THE PROBLEM>
Without the images, write out the whole listing exactly.

-=-=-=-=-

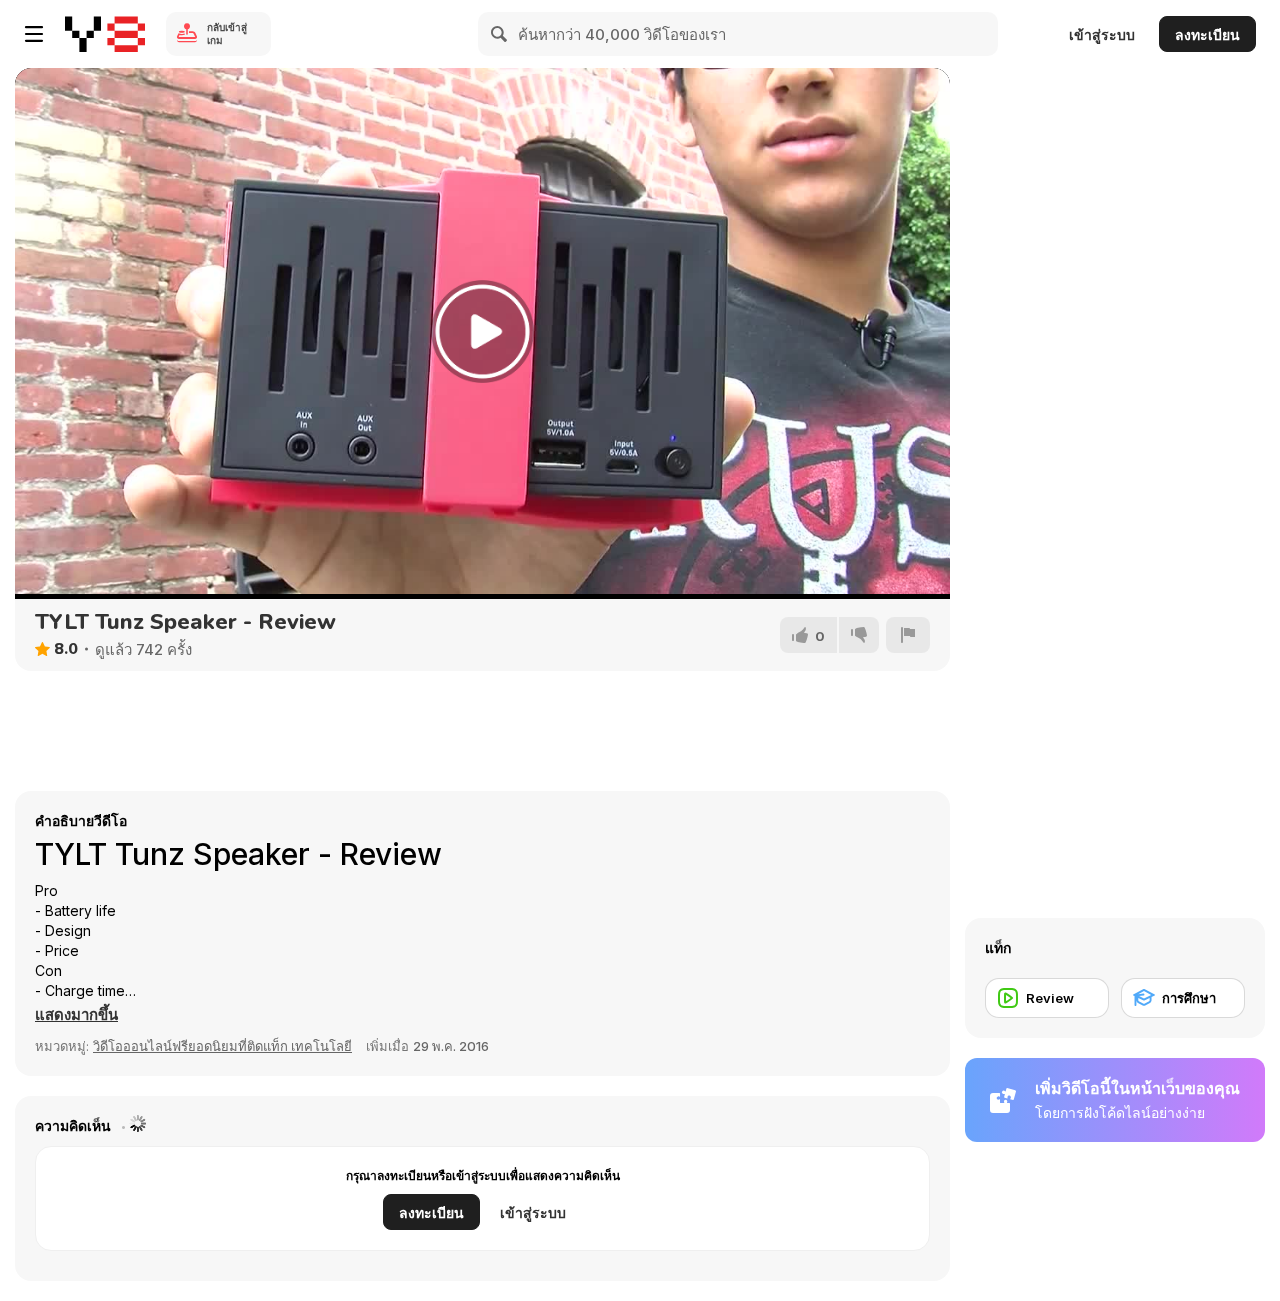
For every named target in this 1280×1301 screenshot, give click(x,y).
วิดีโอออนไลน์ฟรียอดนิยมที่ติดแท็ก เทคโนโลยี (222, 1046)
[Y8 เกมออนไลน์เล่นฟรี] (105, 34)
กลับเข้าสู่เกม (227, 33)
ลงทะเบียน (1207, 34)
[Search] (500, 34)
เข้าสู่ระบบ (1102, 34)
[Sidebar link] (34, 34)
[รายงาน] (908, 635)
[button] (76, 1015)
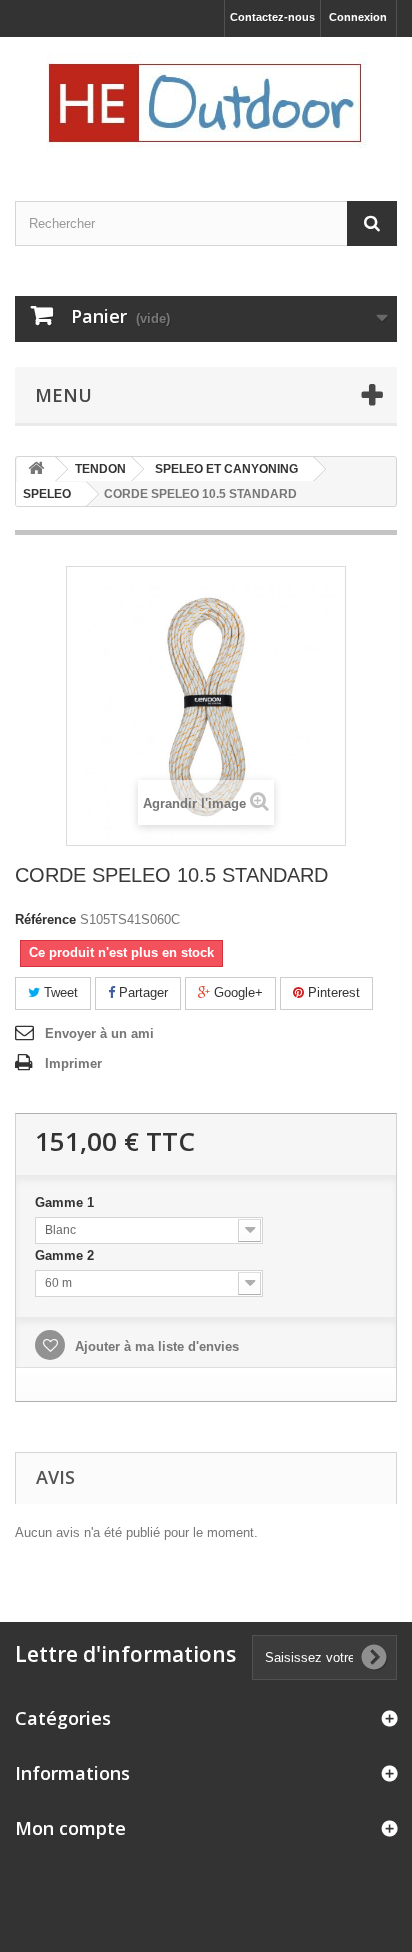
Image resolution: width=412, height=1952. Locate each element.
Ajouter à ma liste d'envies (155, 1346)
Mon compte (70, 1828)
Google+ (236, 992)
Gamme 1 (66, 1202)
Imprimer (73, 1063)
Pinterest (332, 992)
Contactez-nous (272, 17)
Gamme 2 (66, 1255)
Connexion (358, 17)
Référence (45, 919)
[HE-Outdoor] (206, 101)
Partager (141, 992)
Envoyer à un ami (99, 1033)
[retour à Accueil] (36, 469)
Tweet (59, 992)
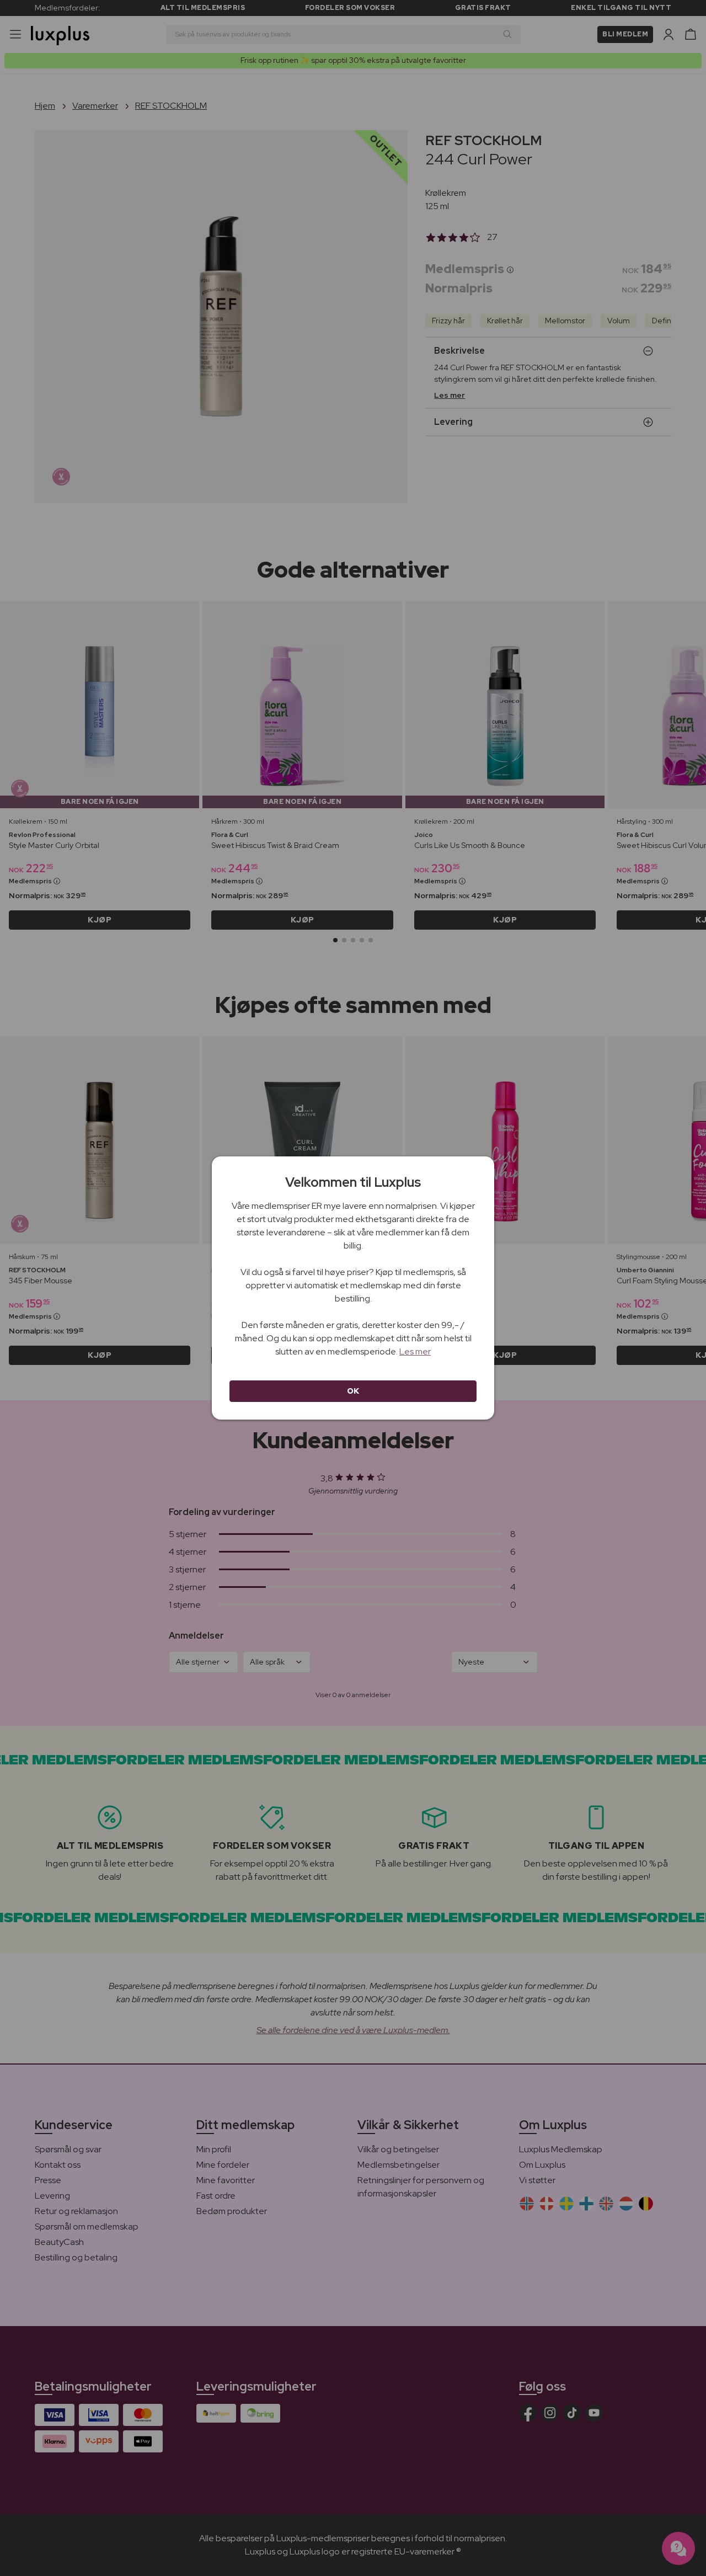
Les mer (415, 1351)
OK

-=-=-=-=-

OUTPUT FOR THIS TASK>
For every named target in this 1280×1301 screenshot, give click(x,y).
วิดีโอออนไลน์ฟรียอดนิยมที่ติดแท็ก เทคโนโลยี (222, 1046)
[Y8 เกมออนไลน์เล่นฟรี] (105, 34)
กลับเข้าสู่เกม (227, 33)
ลงทะเบียน (1207, 34)
[Search] (500, 34)
เข้าสู่ระบบ (1102, 34)
[Sidebar link] (34, 34)
[รายงาน] (908, 635)
[button] (76, 1015)
Image resolution: width=412, height=1952. Locate each element.
Ajouter à ma liste d'envies (155, 1346)
Mon compte (70, 1828)
Google+ (236, 992)
Gamme 1 (66, 1202)
Imprimer (73, 1063)
Pinterest (332, 992)
Contactez-nous (272, 17)
Gamme 2 (66, 1255)
Connexion (358, 17)
Référence (45, 919)
[HE-Outdoor] (206, 101)
Partager (141, 992)
Envoyer à un ami (99, 1033)
[retour à Accueil] (36, 469)
Tweet (59, 992)
Les mer (415, 1351)
OK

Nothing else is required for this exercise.